WORK ITEM >>
For this exercise, please find the lines in the entries that include the word "Visit" and copy them.

───── SOURCE RECORDS ─────

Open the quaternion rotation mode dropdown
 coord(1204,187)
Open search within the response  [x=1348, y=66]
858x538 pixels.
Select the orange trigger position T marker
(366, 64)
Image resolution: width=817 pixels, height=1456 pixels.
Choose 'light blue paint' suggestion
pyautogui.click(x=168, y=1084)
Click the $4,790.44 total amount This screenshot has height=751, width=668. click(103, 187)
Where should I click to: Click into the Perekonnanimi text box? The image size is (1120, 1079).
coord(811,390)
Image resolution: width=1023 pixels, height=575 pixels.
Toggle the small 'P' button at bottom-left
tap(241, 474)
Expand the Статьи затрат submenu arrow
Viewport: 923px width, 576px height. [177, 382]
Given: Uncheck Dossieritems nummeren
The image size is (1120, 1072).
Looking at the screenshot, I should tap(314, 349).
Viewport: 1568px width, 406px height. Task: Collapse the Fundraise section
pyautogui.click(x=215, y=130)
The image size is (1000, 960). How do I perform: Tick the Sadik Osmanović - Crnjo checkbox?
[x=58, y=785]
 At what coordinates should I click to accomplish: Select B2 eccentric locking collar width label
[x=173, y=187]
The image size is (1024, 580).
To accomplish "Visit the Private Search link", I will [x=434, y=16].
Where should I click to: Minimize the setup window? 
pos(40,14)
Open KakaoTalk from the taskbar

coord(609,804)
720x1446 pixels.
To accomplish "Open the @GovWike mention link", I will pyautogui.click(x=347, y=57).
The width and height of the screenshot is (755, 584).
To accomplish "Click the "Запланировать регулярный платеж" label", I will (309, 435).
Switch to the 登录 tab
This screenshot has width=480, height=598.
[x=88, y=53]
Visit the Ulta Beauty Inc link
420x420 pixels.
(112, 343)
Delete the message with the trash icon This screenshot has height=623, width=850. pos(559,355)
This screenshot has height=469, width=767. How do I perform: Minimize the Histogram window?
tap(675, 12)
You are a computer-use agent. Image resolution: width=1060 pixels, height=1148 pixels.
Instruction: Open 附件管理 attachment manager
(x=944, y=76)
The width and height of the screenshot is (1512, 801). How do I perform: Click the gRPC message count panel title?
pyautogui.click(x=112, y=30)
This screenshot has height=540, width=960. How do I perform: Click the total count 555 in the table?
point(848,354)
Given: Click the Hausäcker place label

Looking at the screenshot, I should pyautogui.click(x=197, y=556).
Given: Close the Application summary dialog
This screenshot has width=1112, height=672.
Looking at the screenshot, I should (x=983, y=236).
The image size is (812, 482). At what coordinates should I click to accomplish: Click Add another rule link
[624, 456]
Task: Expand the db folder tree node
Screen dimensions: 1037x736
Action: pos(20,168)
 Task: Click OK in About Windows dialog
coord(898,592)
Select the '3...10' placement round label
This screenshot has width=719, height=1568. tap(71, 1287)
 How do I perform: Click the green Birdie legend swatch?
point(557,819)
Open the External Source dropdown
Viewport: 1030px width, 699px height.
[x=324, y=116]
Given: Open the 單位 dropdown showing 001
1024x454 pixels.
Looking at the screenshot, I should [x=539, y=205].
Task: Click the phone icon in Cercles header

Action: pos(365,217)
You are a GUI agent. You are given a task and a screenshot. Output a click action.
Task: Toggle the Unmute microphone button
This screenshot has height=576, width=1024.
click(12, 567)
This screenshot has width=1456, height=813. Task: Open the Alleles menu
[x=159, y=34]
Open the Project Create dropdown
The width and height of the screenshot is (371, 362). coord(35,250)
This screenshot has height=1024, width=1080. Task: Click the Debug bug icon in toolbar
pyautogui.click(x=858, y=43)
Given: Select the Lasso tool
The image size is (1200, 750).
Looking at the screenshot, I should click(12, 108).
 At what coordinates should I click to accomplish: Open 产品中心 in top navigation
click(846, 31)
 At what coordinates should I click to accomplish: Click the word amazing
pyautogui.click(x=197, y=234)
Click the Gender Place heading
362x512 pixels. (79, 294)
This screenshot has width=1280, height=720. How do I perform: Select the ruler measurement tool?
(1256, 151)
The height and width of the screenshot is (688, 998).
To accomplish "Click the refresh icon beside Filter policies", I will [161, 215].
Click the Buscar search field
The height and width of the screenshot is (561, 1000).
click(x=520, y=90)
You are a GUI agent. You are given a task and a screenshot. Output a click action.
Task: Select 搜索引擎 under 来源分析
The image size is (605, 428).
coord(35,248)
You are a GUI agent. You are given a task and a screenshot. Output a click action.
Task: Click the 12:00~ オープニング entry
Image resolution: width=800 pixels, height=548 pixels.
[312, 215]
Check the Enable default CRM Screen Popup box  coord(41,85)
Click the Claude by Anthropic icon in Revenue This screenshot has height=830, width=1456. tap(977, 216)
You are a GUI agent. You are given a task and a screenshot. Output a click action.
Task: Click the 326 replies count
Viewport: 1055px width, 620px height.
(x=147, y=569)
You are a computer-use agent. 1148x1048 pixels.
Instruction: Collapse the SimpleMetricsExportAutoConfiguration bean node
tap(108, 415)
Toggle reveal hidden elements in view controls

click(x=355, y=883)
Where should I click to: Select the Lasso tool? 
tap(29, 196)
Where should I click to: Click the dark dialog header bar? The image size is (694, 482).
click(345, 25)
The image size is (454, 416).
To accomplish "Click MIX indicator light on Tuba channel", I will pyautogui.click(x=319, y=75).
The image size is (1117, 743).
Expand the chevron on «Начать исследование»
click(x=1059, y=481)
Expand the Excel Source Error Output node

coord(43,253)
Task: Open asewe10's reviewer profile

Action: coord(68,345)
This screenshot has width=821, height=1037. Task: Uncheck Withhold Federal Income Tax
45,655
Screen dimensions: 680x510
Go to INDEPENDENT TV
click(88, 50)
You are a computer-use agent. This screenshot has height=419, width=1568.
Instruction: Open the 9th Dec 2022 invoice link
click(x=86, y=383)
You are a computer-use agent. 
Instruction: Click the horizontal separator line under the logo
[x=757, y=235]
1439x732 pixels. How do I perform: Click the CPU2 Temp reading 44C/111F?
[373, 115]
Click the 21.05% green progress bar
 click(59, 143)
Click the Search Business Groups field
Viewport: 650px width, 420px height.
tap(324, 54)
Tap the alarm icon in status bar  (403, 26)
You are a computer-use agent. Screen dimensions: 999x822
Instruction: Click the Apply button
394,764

─────

SOLUTION FOR THIS PROBLEM >>
To accomplish "Visit the Private Search link", I will [x=434, y=16].
Visit the Ulta Beauty Inc link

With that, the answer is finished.